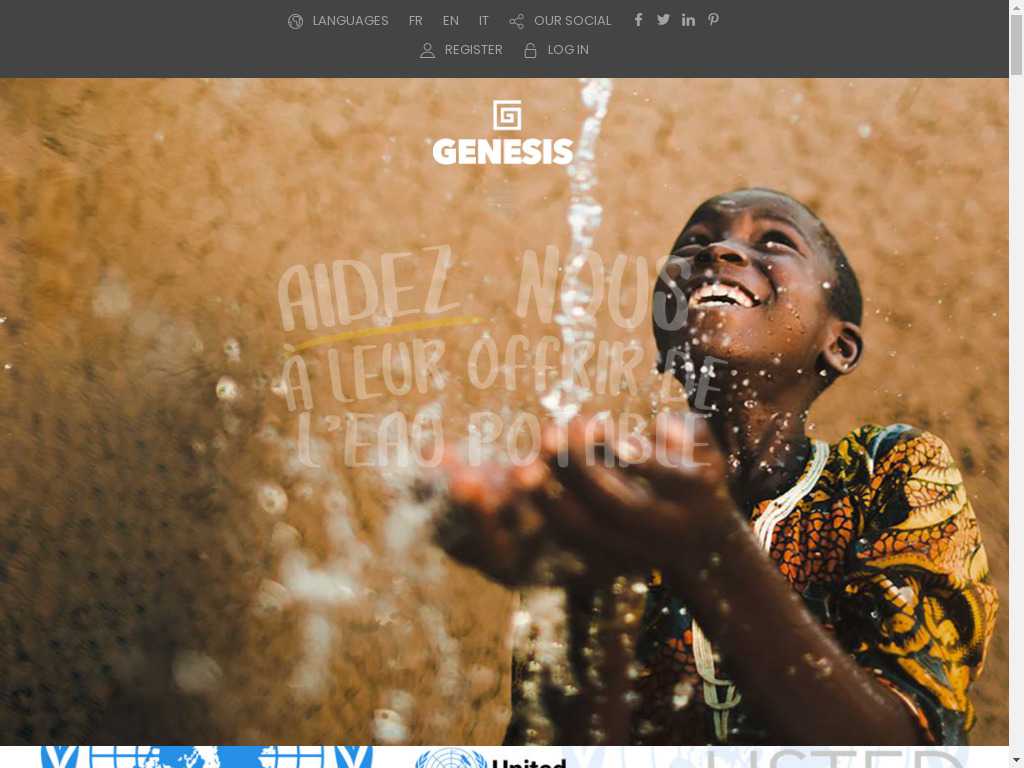Click the share icon beside Our Social
Viewport: 1024px width, 768px height.
(x=517, y=22)
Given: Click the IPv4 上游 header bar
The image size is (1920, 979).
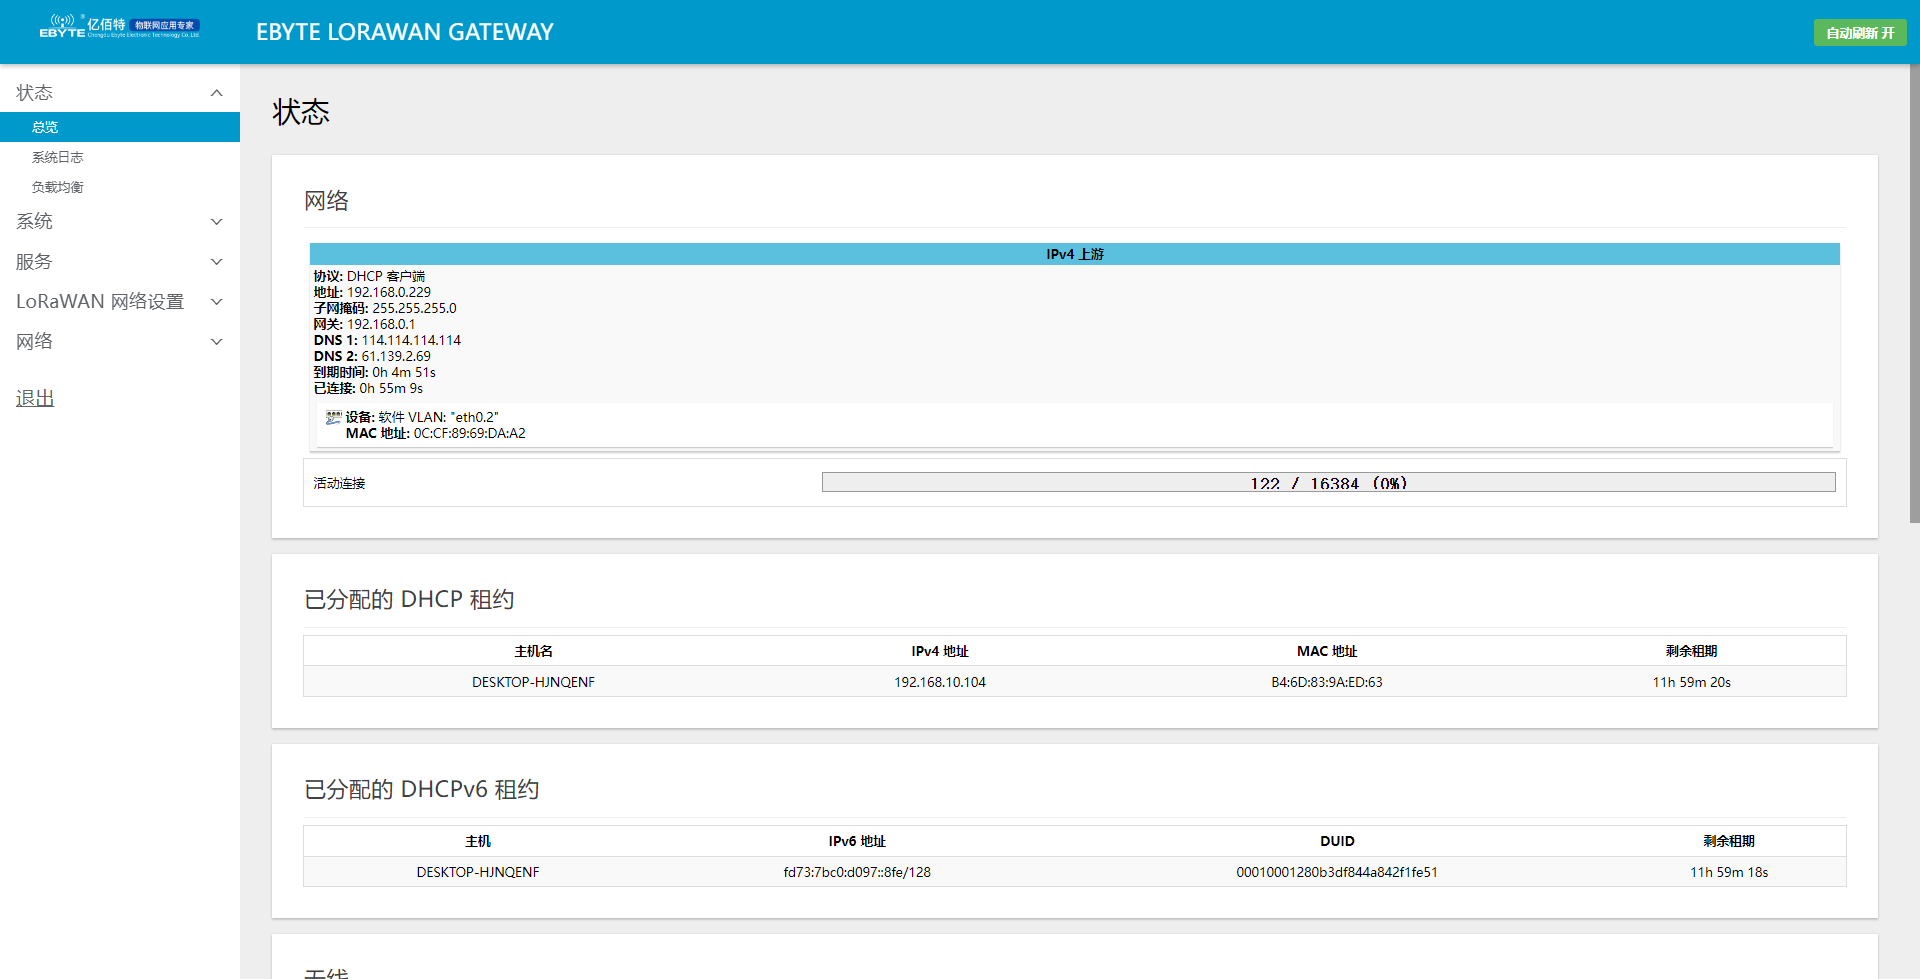Looking at the screenshot, I should 1074,254.
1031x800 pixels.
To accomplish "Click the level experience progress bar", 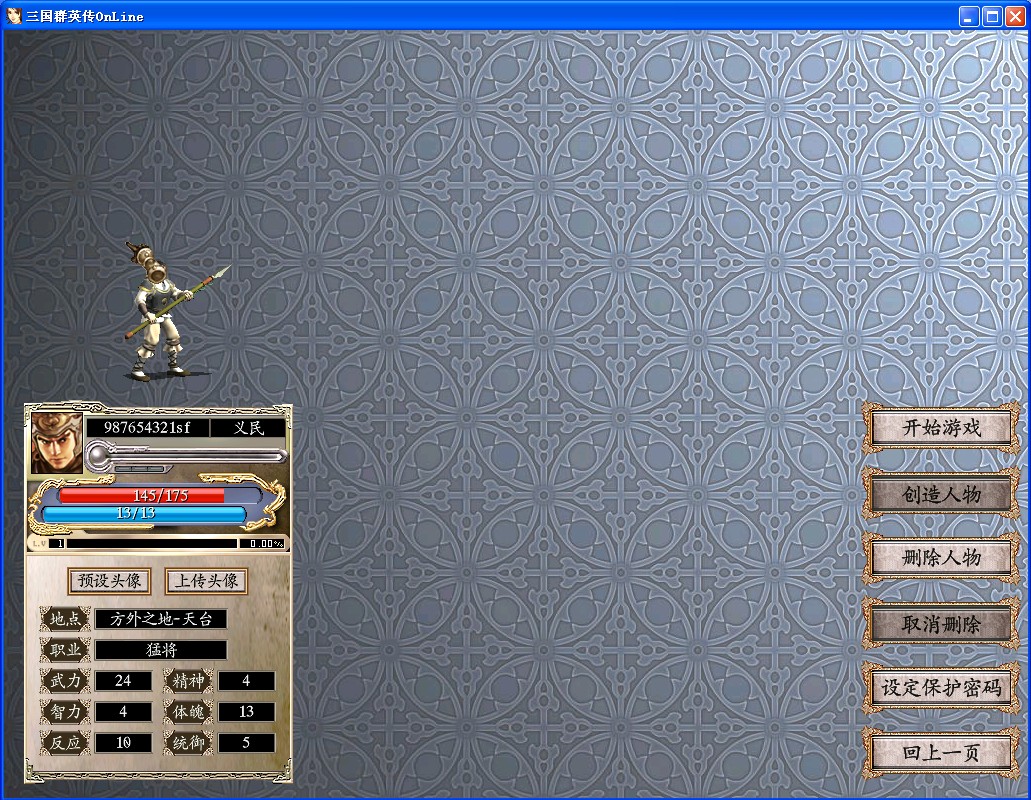I will tap(150, 544).
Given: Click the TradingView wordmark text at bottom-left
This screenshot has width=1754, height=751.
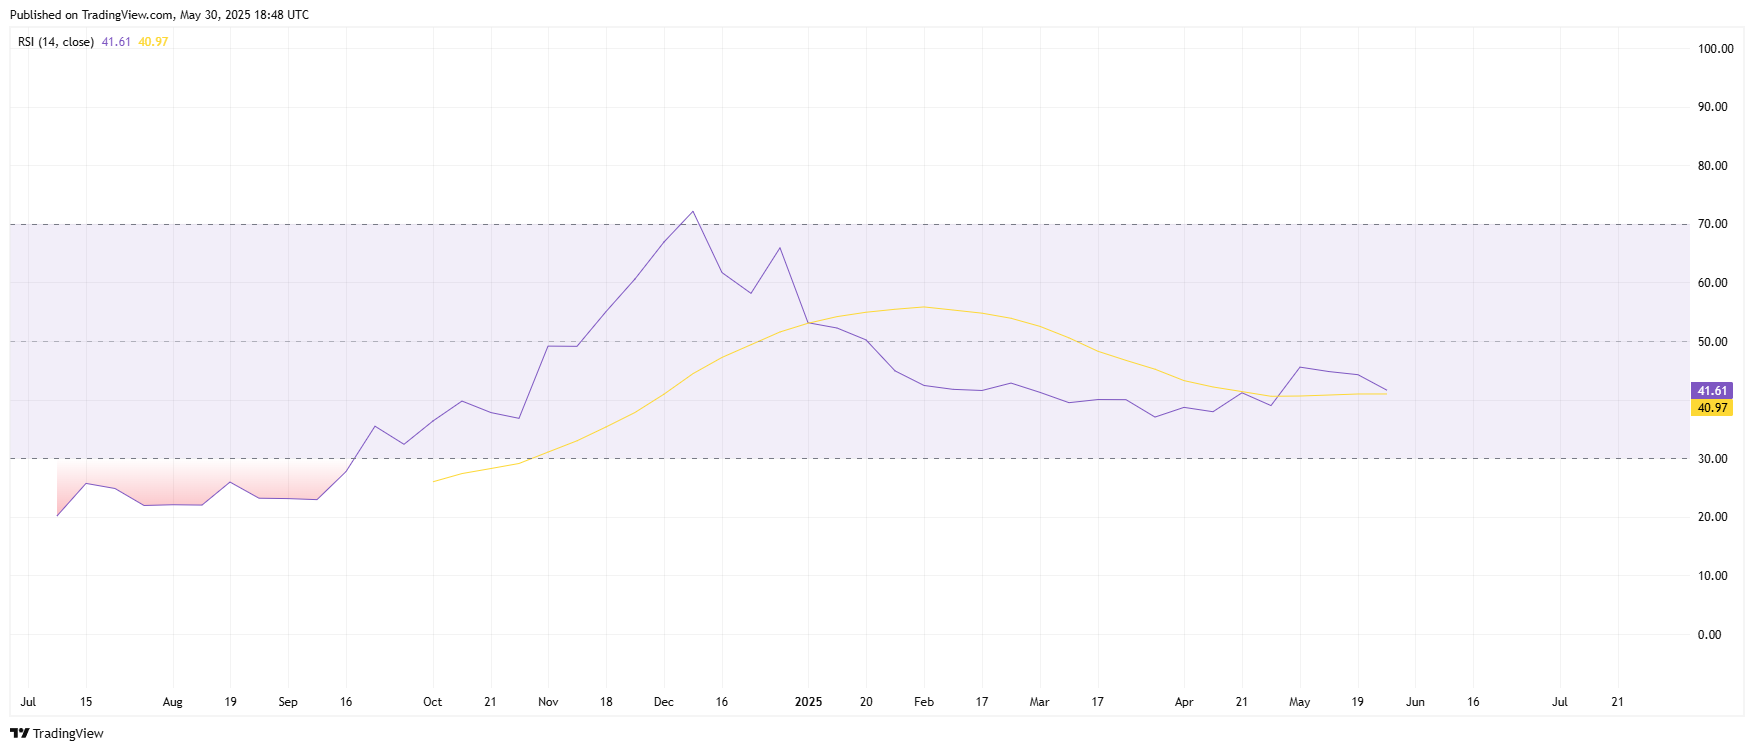Looking at the screenshot, I should point(68,734).
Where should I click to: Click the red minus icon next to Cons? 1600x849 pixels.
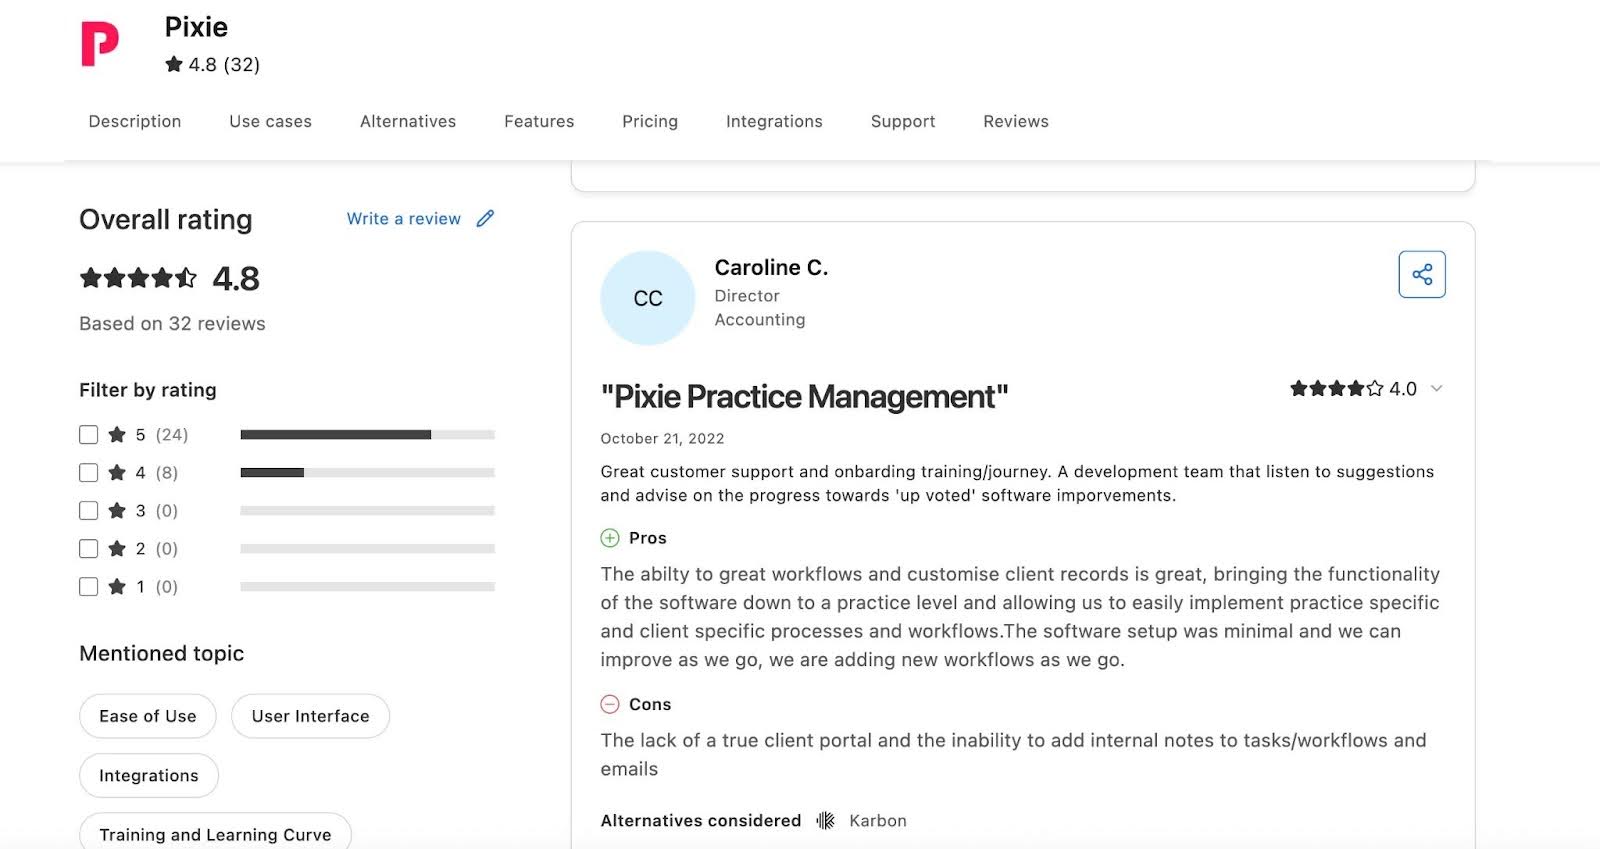tap(610, 704)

════

* Task statement: Leave the pictures out and retype only the lines from the line with "Where should I" through the final line of the material, both ends included, word for word.

* Solution:
Where should I click to: Click the red minus icon next to Cons? 1600x849 pixels.
tap(610, 704)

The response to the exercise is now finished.